I thought the drama on Netflix was the Halston show I wanted to watch, even though I THOUGHT what I was looking for was a doco. I only lasted six minutes with Netflix, first substantive thing they showed was Halston picking up a guy in a bar, then knocking hard on the back door. YAWN. Learn how to write a script. Also, learn to research one. They refer, back in the day, to Ralph LAU-ren. Sorry, kids. Back when being an American designer was laughed at, he was Ralph Lau-REN, pronunciation changed when he started selling blue jeans at outrageous prices and thanking God he was a country boy. Next!

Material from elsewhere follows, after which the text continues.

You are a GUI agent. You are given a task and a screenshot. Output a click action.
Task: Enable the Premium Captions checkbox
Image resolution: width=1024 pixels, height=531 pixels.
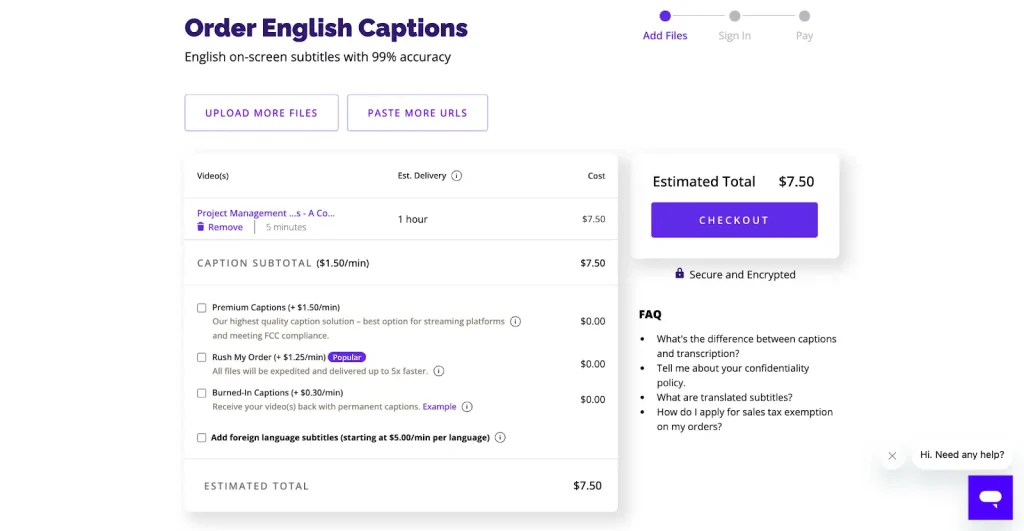click(202, 308)
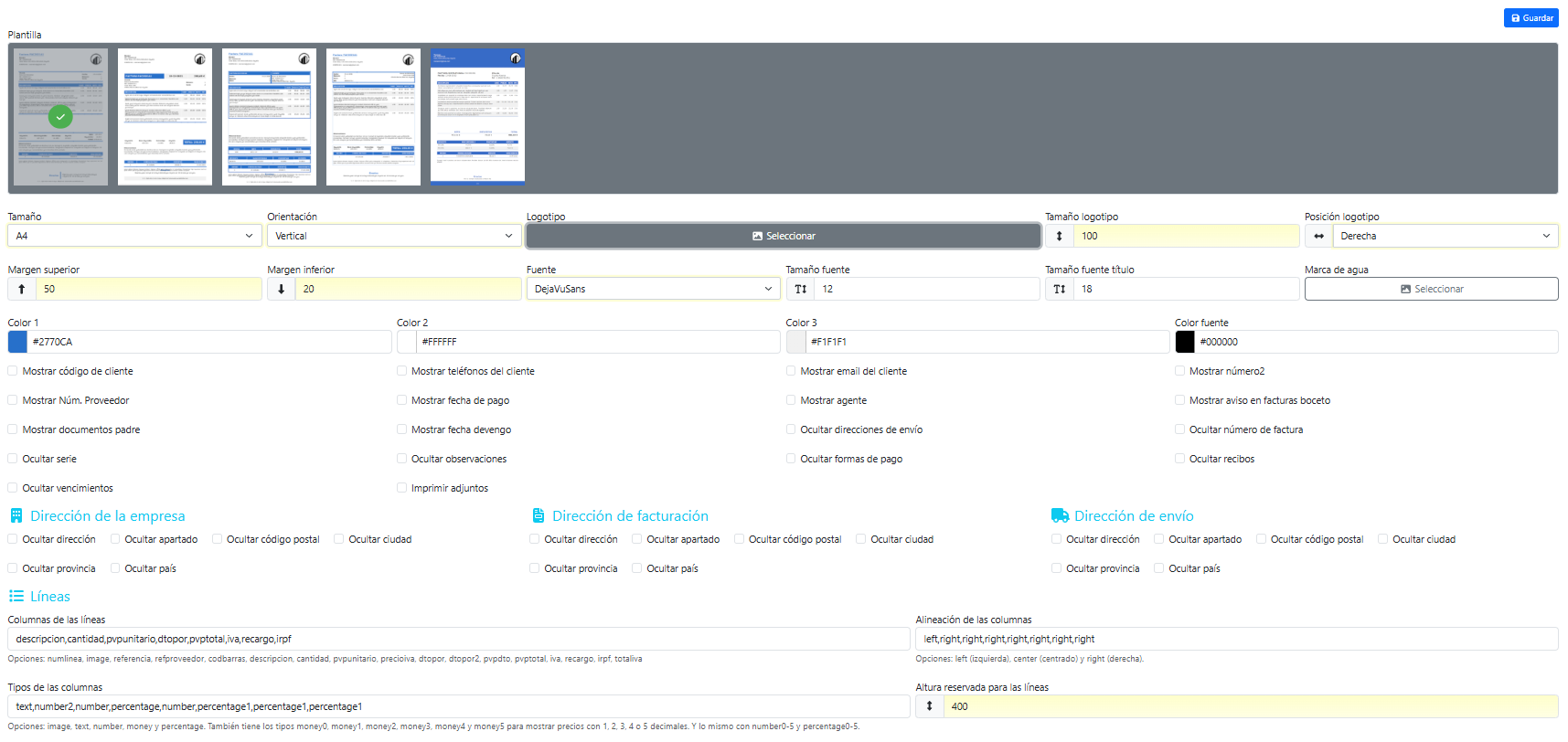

This documentary is the next choice, and the right choice. It's a morality tale that shows how easily we can go from living a higher existence to starting to think we can fly, it shows how corrosive corporate America is, how dangerous ambition can be when given free rein, how it can cost a fortune to live cheaply. Many lessons in this, but I think the paramount one is that we need to be strong, to stand up to evil, to oppose it, but don't make the mistake of thinking you can beat it at its own game, that's playing right into its hands. Halston was screwed over, but none of it happened without his cooperation, and the hubris that led him to do it. His fashion is one legacy we can learn from, but not the only.
Personally, this was hard to watch, because I lived through these days in New York, and I had ancillary contact with some of the dust created by these people. I held my breath rather than breathed it in. Toxic. Some of the people interviewed are good to listen to, others are the tiresome types who went from their "do you know who I am?" back then to today's even more pathetic "do you know who I was?" And being reminded of Victor Hugo made me look for the Gas-X.
The worst part, though, is the reminder of the beginning of the AIDS pandemic. I'm a straight woman, so wasn't in the kind of danger that gay men were, but it was a horrifying experience, and one that claimed Halston, among so many others, designers in particular that I loved to wear (ready-to-wear, not couture!) like Willi Smith and Perry Ellis. A kaleidoscope of symptoms, manifestations and suffering, compounded by the cruelty of the ignorant, stupid and bored, the deceit and obfuscation, unchecked loss and devastation. I’m telling you, if you think dying is the worst thing that can happen to you, you haven’t lived.